Jean-Pierre-Marie Jazet (31 July 1788 – 16 August 1871) was a French engraver known for his etchings, aquatints and mezzotints.

==Life==
His father was Jean-Marie Jazet, verifier of the crown's buildings, who was mortally wounded in 1793 by an exploding cannon whilst serving in the Paris National Guard, when Jean-Pierre-Marie was only five. His mother was Jeanne Marquant, sister of Suzanne Marquant, second wife of the painter and engraver Philibert-Louis Debucourt.

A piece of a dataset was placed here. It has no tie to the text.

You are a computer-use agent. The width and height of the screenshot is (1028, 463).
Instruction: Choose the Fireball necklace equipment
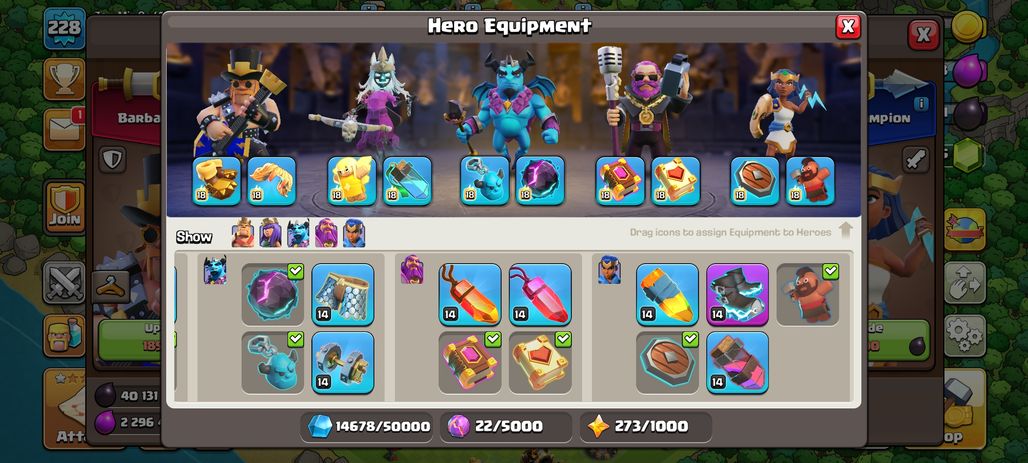pyautogui.click(x=469, y=294)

After his father's death, Jean-Pierre-Marie was raised by his mother's brother Debucourt, becoming one of his best pupils. For his art, Jazet learned and used burin, aquatint, stipple and etching. Jean-Pierre-Marie Jazet mainly produced his compositions at night. He mainly worked on genres favoured by his uncle and sold them to print dealers to help his mother financially. Later, still faithful to his master, he accompanied him until his death - Debucourt, who could no longer work, had spent considerable sums and his nephew helped him to end his life peacefully.

Jazet began exhibiting in 1817. He began his peak period two years later with engravings after Jacques-Louis-David's The Coronation of Napoleon, Antoine-Jean Gros's Standing Portrait of général Lassalle, Horace Vernet's The Bivouac of Colonel Moncey and François-Joseph Heim's Distribution of Prizes at the 1824 Salon. His many engravings, particularly those realised after Vernet's works and on subjects from Napoleon I's life and the First French Empire, then his regular exhibiting at the Paris Salon gained him a major reputation.

To sell prints drawn from matrices which formed his oeuvre and to keep up and expand his presence in the art market, Jazet was mainly his own editor, working from 71 fauborg Saint-Martin then 7 rue de Lancry. Next he published via Aumont & Cie and Charles Bance. When his son-in-law Théodore Vibert began working with Adolphe Goupil, Jazet himself published almost exclusively via Goupil Vibert & Cie, then Goupil & Cie after Théodore Vibert's death in 1850. Jazet's commercial policy and foreigners' presence on the Parisian art market allowed his works to be published far beyond France. He died at Yerres.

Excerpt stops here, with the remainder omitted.